Travis Perkins boosts cyber defences
Builders merchant secures against email and web-based threats to protect customer information
Builders’ merchant secures against email and web-based threats to protect customer information
Following an attempted attack, the company introduced FireEye’s advanced threat protection solutions alongside existing security tools to address network security gaps that might leave it vulnerable to attack.
In the wake of recent high-profile attacks on other organisations, and with the Information Commissioner’s Office (ICO) threatening increasingly severe penalties for inadequate data protection, the group was keen to improve network visibility and ensure the continuous security of customer information. What’s more, as a publicly listed company, Travis Perkins must take steps to protect sensitive shareholder and financial details.
Before deploying the full system, Travis Perkins embarked on a period of thorough proof-of-concept testing. This not only ensured that the system would be interoperable with existing infrastructure, but also offered an indication of the level of threat currently being missed by traditional security measures.
Once bitten, twice shy
“Before deploying FireEye, we had been targeted by a cyber attack that was caught by our internal defences before any harm could be done,” said Simon Gray, information security specialist at Travis Perkins. “However, had this been more sophisticated malware, as we have seen with many high-profile breaches, it could have been a different story, and this prompted us to seek a solution to cover all bases and deal with this new generation of threat.
“FireEye’s proof-of-concept stage was particularly useful for us to see where the gaps in our network security were and what our existing defences were in danger of missing, or routinely returning as false positives,” he added.
With its Web Malware Protection System, FireEye said Travis Perkins is protected against the web-based and zero-day attacks that traditional firewalls, intrusion prevention systems (IPS), anti-virus (AV) and web gateways often fail to catch, while the FireEye Email Malware Protection System secures against spear phishing email attacks that bypass anti-spam and reputation-based technologies. All of this is controlled and managed through the FireEye Central Management System (CMS).

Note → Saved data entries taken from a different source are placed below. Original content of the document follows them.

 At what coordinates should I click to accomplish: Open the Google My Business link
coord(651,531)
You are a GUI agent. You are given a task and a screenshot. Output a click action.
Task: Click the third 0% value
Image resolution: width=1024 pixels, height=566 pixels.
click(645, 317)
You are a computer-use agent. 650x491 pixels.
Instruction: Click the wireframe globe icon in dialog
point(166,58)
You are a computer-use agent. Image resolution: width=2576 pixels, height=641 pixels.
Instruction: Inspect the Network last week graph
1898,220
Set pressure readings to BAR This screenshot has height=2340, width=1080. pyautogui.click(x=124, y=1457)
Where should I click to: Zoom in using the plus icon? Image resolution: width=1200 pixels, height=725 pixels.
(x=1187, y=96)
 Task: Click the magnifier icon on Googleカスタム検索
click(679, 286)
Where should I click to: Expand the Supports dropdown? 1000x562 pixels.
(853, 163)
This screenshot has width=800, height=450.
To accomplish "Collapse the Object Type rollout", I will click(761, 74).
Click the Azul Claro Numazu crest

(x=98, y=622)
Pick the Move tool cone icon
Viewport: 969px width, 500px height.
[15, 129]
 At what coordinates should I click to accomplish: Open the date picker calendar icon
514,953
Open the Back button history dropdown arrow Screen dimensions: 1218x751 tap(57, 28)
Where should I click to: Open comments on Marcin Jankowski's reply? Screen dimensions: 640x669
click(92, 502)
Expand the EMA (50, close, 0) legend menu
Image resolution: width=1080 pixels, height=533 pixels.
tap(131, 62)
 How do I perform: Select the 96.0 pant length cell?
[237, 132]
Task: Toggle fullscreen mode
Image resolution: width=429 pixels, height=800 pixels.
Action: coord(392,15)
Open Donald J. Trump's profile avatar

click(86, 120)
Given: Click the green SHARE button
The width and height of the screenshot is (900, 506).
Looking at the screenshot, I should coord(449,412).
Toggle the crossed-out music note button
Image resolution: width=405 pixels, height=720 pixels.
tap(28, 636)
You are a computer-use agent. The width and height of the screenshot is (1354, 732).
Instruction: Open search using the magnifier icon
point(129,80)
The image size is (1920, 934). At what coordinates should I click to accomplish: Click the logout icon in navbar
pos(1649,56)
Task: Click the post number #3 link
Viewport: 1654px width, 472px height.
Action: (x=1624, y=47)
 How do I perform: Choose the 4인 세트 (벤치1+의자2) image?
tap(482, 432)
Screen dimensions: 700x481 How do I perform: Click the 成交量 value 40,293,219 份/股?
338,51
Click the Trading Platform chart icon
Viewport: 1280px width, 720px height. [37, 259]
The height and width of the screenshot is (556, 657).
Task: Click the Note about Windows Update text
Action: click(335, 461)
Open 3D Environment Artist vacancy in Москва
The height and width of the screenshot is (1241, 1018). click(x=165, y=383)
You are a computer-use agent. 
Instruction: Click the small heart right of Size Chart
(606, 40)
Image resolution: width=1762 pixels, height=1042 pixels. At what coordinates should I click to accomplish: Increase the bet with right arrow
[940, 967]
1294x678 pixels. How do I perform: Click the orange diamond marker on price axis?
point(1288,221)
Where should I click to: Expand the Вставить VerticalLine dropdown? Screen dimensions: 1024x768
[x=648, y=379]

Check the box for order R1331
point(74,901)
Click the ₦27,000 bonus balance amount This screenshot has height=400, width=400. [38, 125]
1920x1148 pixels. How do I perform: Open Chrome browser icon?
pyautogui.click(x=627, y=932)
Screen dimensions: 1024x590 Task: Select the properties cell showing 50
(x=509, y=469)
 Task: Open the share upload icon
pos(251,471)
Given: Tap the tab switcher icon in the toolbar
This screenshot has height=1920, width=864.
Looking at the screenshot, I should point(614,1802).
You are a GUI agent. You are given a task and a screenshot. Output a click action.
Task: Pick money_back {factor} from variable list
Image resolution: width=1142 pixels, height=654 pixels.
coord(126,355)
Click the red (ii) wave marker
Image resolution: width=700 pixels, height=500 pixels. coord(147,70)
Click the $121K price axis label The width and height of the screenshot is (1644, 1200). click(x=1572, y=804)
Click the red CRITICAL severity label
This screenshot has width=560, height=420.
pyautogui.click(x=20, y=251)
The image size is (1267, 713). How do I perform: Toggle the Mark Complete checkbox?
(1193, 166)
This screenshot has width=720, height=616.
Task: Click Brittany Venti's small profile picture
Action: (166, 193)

“As an organisation, we are continually striving to ensure the utmost protection for our customers, and in this respect, FireEye really impressed us,” continued Gray. “As the stakes have never been higher, we urgently needed to secure our data with a robust, reliable and comprehensive solution – and FireEye certainly ticked all of the boxes. The solution was easy to implement, simple to use, and proved that it could catch events that our existing systems didn’t. We look forward to extending our relationship with FireEye in the near future to ensure our security infrastructure evolves in line with the rapidly changing threat landscape.”